Activity:
Please repeat exactly the lines from the one containing "Image resolution: width=276" through the last line of the records below, leaving out any pictures.

____

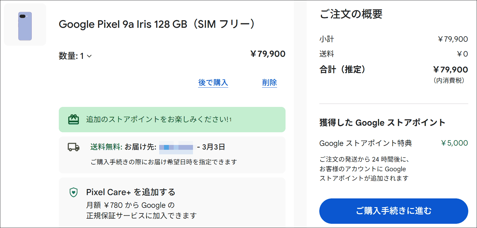The image size is (477, 228).
Task: Click the 合計（推定）total row
Action: point(342,69)
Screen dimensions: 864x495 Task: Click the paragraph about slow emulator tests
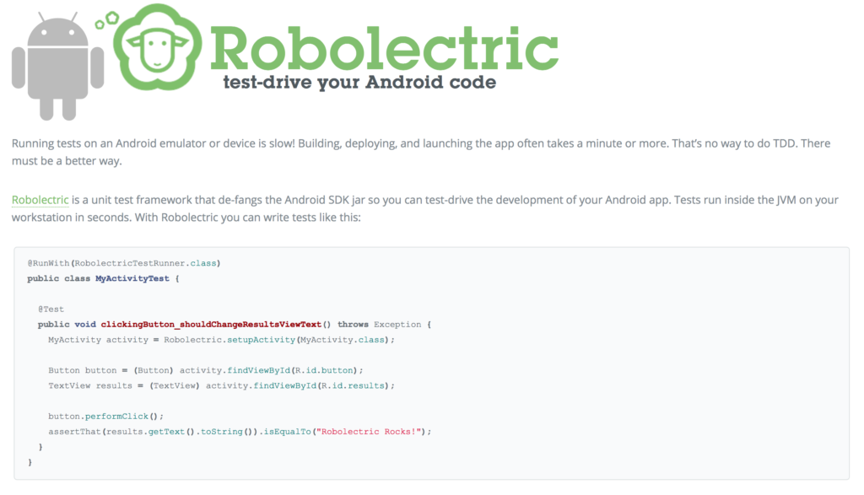tap(421, 152)
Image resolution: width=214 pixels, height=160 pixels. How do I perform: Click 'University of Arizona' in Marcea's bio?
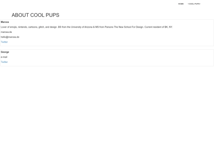point(82,27)
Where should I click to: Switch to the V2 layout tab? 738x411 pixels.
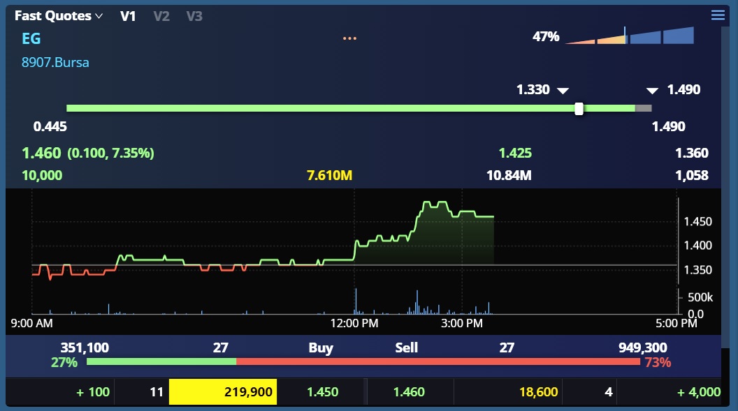pos(160,16)
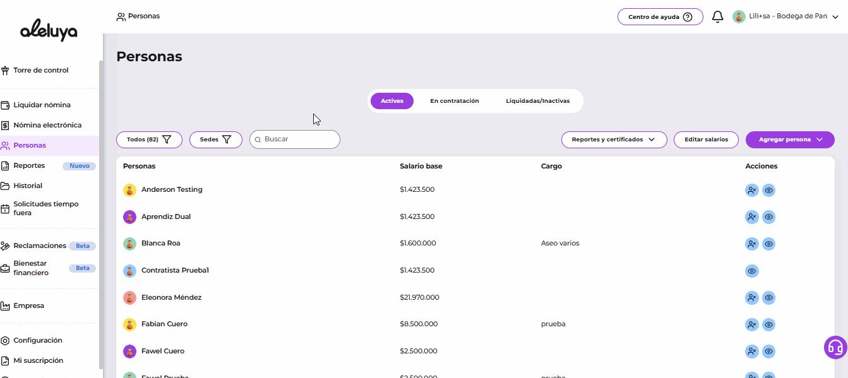Click the remove-person icon for Blanca Roa
Viewport: 848px width, 378px height.
751,244
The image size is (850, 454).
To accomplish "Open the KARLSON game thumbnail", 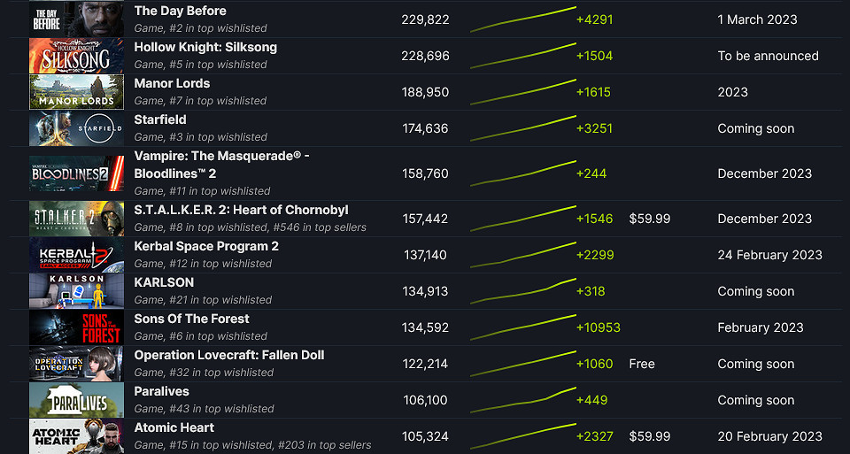I will click(x=76, y=291).
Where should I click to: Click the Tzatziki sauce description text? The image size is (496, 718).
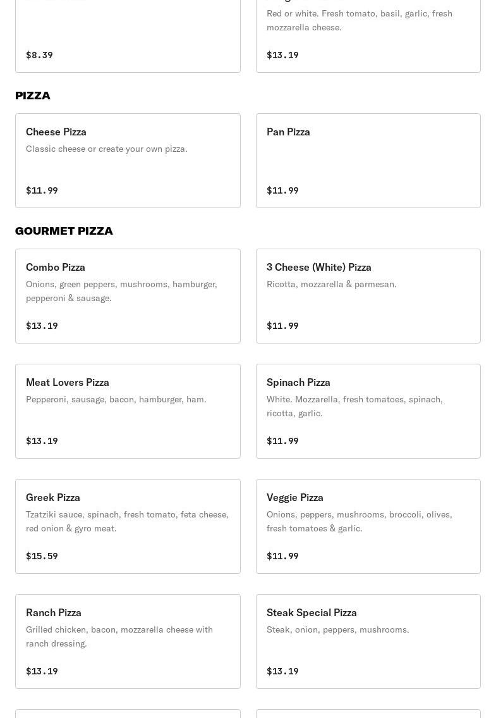tap(127, 521)
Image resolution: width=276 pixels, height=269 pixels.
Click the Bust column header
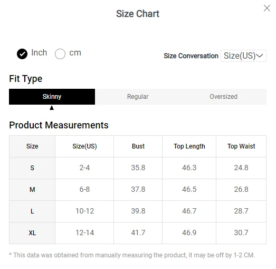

____

Response area:
Image resolution: width=276 pixels, height=269 pixels.
Click the Bust column header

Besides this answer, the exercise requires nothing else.